Select * from Tablename where `soundex`=Soundex(`Last Name`);

Suggested fix:
Create a new SOUNDEX function and distribute it promply

Please keep me updated on this:

Angela Kunz
Angela B. Kunz LLC
Akunzllc@optonline.net
[13 Oct 2004 21:46] Sergei Golubchik
Thank you for taking the time to write to us, but this is not
a bug. Please double-check the documentation available at
http://www.mysql.com/documentation/ and the instructions on
how to report a bug at http://bugs.mysql.com/how-to-report.php

Additional info:

1. about "it generates more than 4 characters" - as described in the manual (http://dev.mysql.com/doc/mysql/en/String_functions.html) "A standard soundex string is four characters long, but the `SOUNDEX()' function returns an arbitrarily long string. You can use `SUBSTRING()' on the result to get a standard soundex string." So, the workaround is to use SUBSTRING or LEFT:

  LEFT(SOUNDEX("somename"), 4)

2. about "Chackes and Czakes produce C000 when they should Produce C220".

The reason, indeed, is "Note: This function implements the original Soundex algorithm, not the more popular enhanced version. The difference is that original version discards vowels first and then duplicates, whereas the enhanced version discards duplicates first and then vowels."

Substituting numbers you'd get for "Chackes": C..22.2
Original soundex: discard vowels - C222, remove duplicates - C2
Enhanced version: remove duplicates - C.2.2, discard vowels - C22
[13 Oct 2004 21:51] Sergei Golubchik
About the fix - SOUNDEX() function cannot be changed, of course, for compatibility reasons.
But if somebody would provide an patch that implements a, say,  SOUNDEX_NEW (native function or udf) we would accept it, I assume.
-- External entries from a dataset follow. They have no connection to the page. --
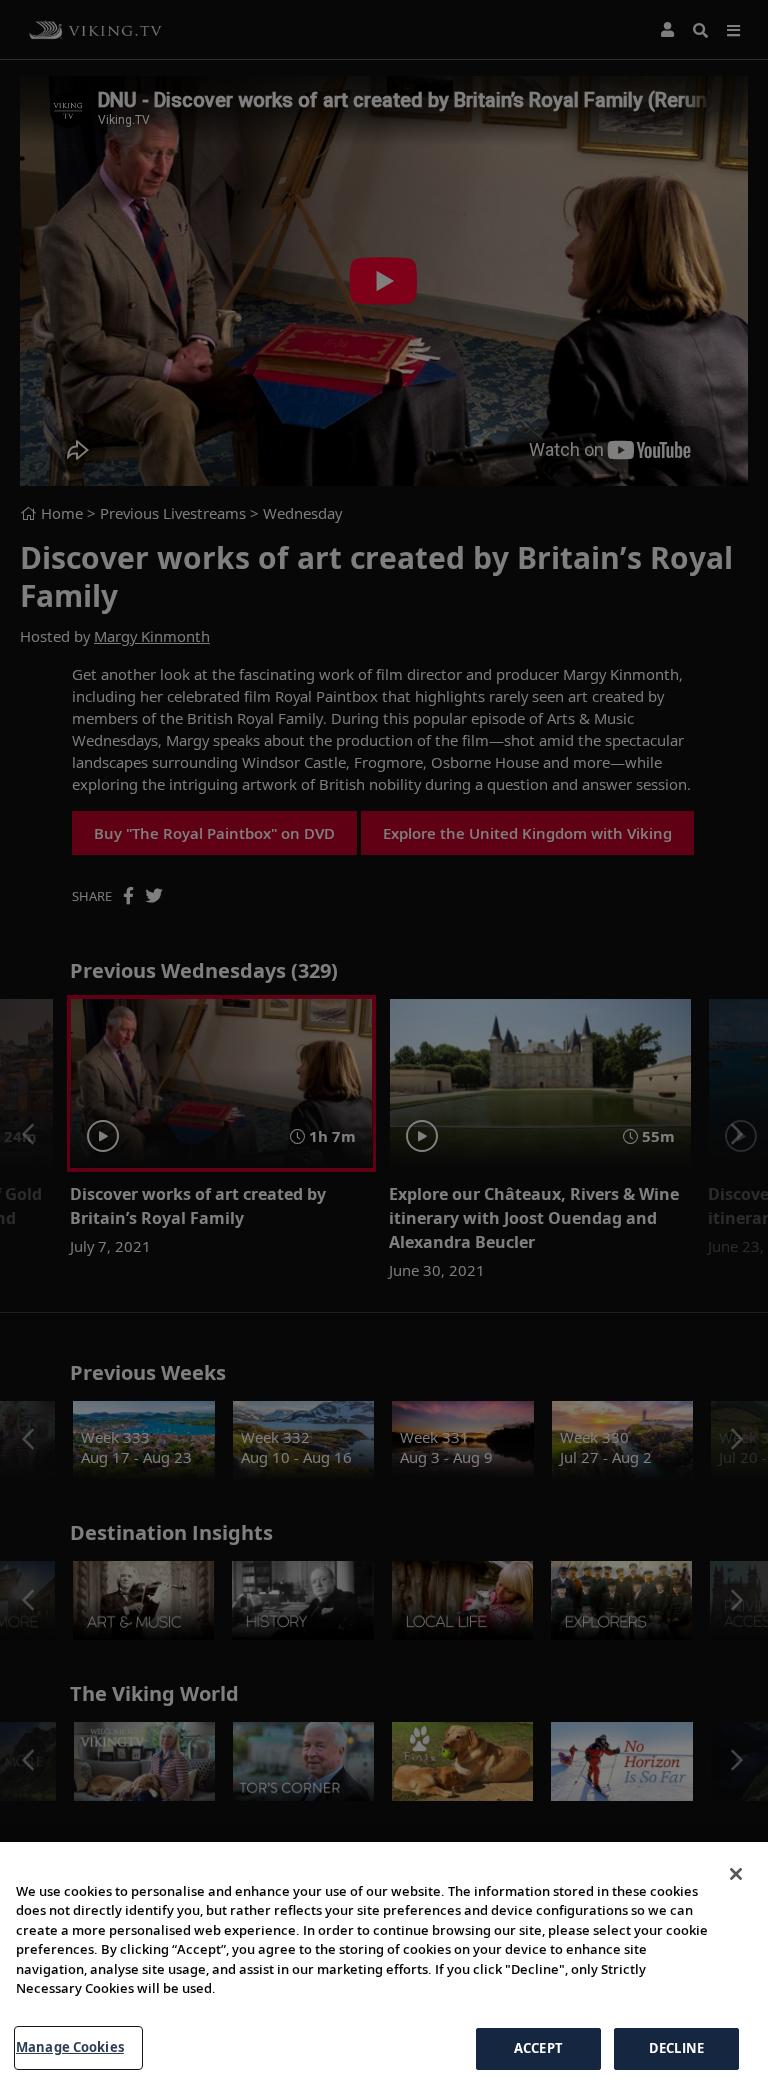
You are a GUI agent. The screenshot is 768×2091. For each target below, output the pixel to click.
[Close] (736, 1874)
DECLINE (676, 2048)
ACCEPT (538, 2048)
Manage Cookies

http://dev.mysql.com/doc/mysql/en/Adding_functions.html

Alternatively, we could write such a function, but this todo item would get a very low priority :(
[16 Oct 2004 12:49] Angela Kunz
Is Metaphone(), a user created function found on your site,  the enhanced version of Soundex().  If so why has it not been added as the new soundex()?
[16 Oct 2004 21:34] Sergei Golubchik
It's not really an enhanced soundex, in fact t's not a soundex at all.

it's a different function that tries to achieve the same goal - transform a word to a token that depends only on how the word is pronounced, not how it's written down.

metaphon is based on English pronunciation rules, and works for English only.